Avec ses ruelles en pierre, ses clochers et sa vue surplombant la campagne verdoyante, Assise, ville d'Ombrie perchée sur une colline bordée de cyprès, est célèbre dans le monde entier pour deux grands saints de l'Eglise catholique: Claire et François, patron de l'Italie.

Mais derrière les vitrines, l'image d'un jeune garçon, polo rouge et sourire aux lèvres, s'est glissée entre les robes de bure et les croix franciscaines: Carlo Acutis, décédé d'une leucémie foudroyante en 2006 à l'âge de 15 ans, sera canonisé le 27 avril au Vatican.

Au Sanctuaire de la Spoliation, les pèlerins se pressent pour prier devant sa dépouille, exposée au public depuis 2022.Emus, certains s'agenouillent, touchent la tombe vitrée ou glissent une intention de prière dans une urne.

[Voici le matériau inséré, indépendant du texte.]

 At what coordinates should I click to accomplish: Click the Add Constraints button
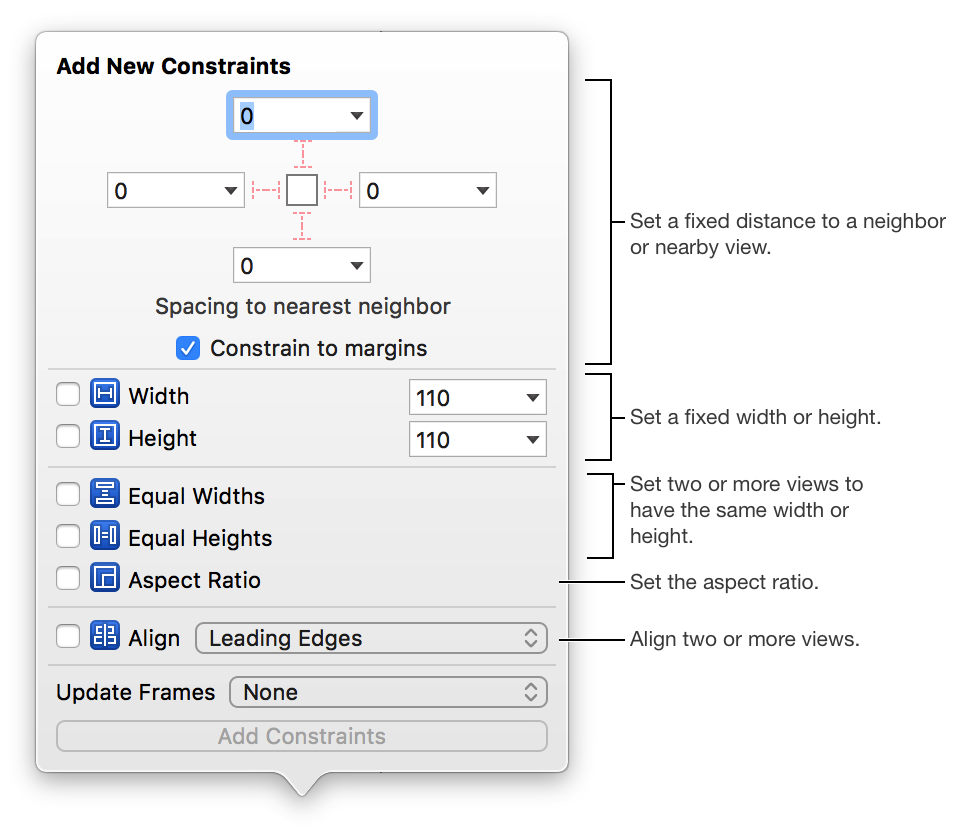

L'adolescent, visage joufflu et cheveux de jais, repose en jeans, baskets et veste de jogging, un chapelet entre ses mains.Les fidèles sont stupéfaits par l'état du corps, qui a subi des techniques d'embaumement.

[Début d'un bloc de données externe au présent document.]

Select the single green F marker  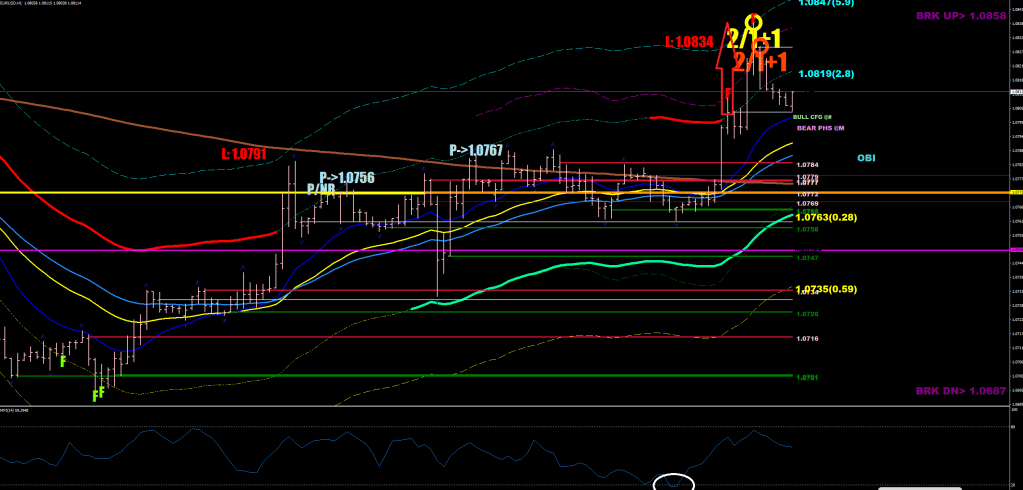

Venue avec un groupe de jeunes américains, Monica Katreeb se dit touchée par la simplicité de Carlo, qui tranche avec le quotidien austère des martyrs du Moyen-Âge.

"Parfois, c'est difficile de s'identifier à ces saints d'autrefois, surtout pour les adolescents et les enfants.Alors, voir quelqu'un qui vous ressemble et qui porte les mêmes vêtements que vous, c'est tellement cool", confie cette adolescente californienne.

Elle assistera à la canonisation à Rome, "un moment vraiment extraordinaire".

- "Signe d'espoir" -

Né à Londres en 1991 dans une famille italienne très aisée et peu pratiquante, le jeune Carlo, qui a ensuite grandi à Milan, était habité d'une foi précoce et brûlante, au point de se rendre à la messe chaque jour.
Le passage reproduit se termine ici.